# Are Cheeky Peak closing shop?



## malt junkie (8/5/17)

Was brousing their site and came a cross this. Seems like they're getting out of brewing commercially at least. And not a bad buy for anyone looking to step up into the brew pub arena. Just hope the HB side of the business remains.
Has me wondering if they just went to big too soon.


----------



## Stouter (8/5/17)

Wow, $218,398.00.
Bulk buy anyone?
I love the "Add to Cart" option on that.


----------



## Stouter (8/5/17)

The ultimate camping kegerator


----------



## Yob (8/5/17)

I wonder if I can check out using PayPal?


----------



## Liam_snorkel (8/5/17)

yeah looks like it. They're also doing $4 schooners at the bar until they run out of beer.



> Cheeky Peak are seeking expressions of interest of our 500L Complete Turn key Brewery and all brewing and dispensing equipment. For full details and complete asset list please contact the brewery on (02) 60 245 744 or [email protected]
> This is for a complete sale and we will not separate items.
> This is a regretful sale but it will allow Cheeky Peak to focus on our Retail operations moving forward.


----------



## mckenry (8/5/17)

I'm $98 short.


----------



## damoninja (8/5/17)
■ ■ ■ ■ ■
* PROBLEM SET:
1. Reproduce the part of the Cheeky Peak thread starting at "Was brousing their" and ending at "Wow, $218,398.00.".
2. Answer these questions using the Cheeky Peak thread.
(a) What price does Stouter mention?
(b) How much are schooners at the bar until the beer runs out?
(c) What size is the turn key brewery Cheeky Peak is offering?

* DATA SECTION:
■ ■ ■ ■ ■
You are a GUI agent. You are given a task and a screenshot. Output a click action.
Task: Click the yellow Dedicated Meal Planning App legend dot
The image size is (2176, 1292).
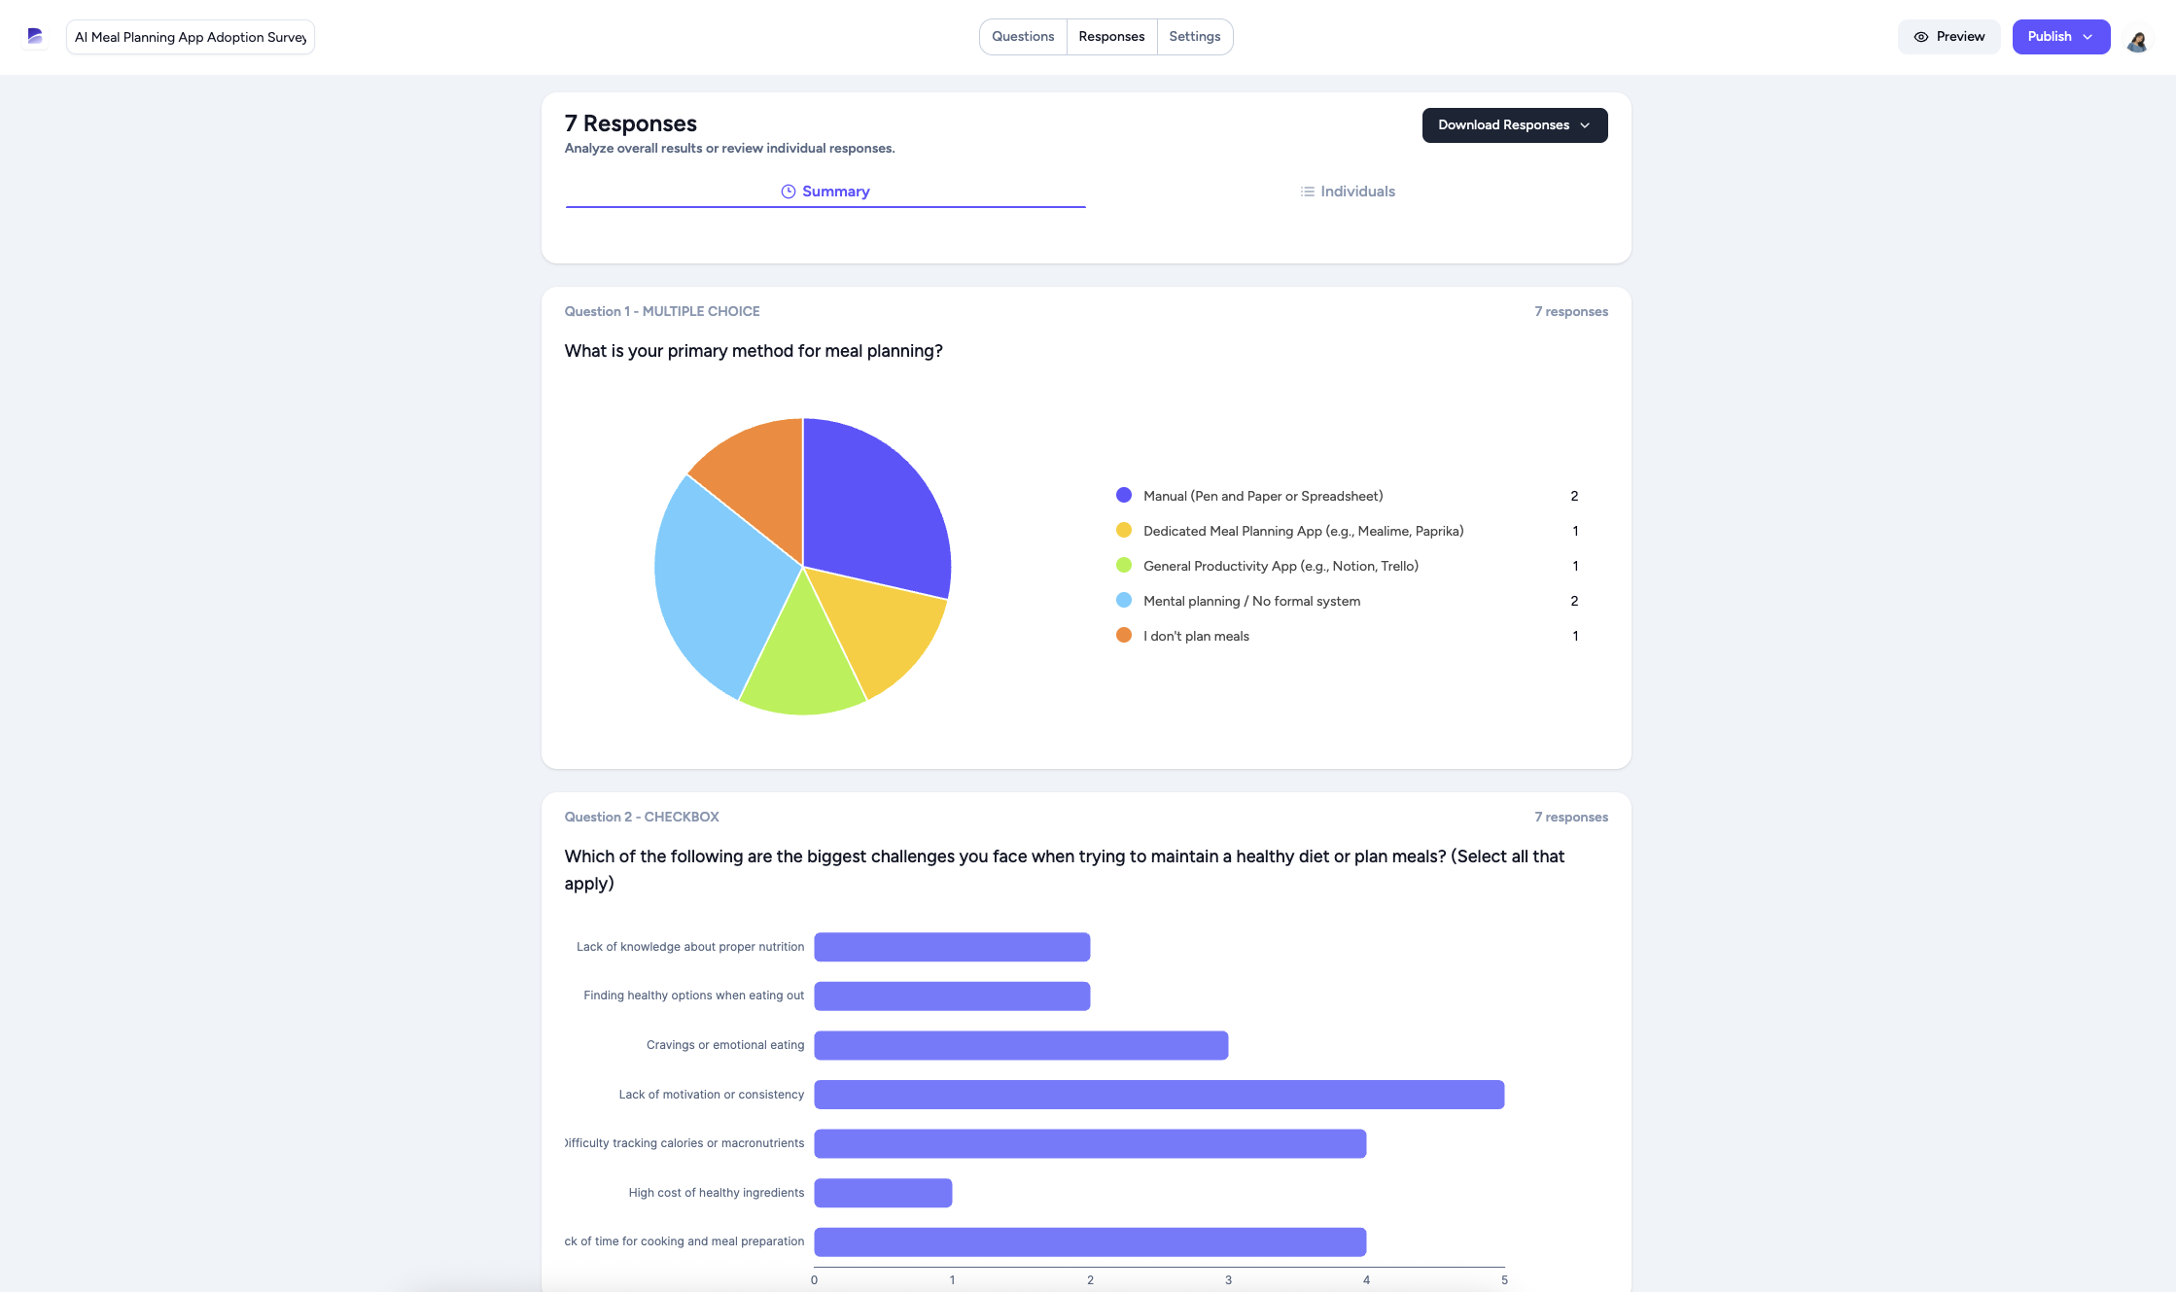[1124, 531]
■ ■ ■ ■ ■
* SOLUTIONS:
1.
Was brousing their site and came a cross this. Seems like they're getting out of brewing commercially at least. And not a bad buy for anyone looking to step up into the brew pub arena. Just hope the HB side of the business remains.
Has me wondering if they just went to big too soon.


----------



## Stouter (8/5/17)

Wow, $218,398.00.

2.
(a) $218,398.00
(b) $4
(c) 500L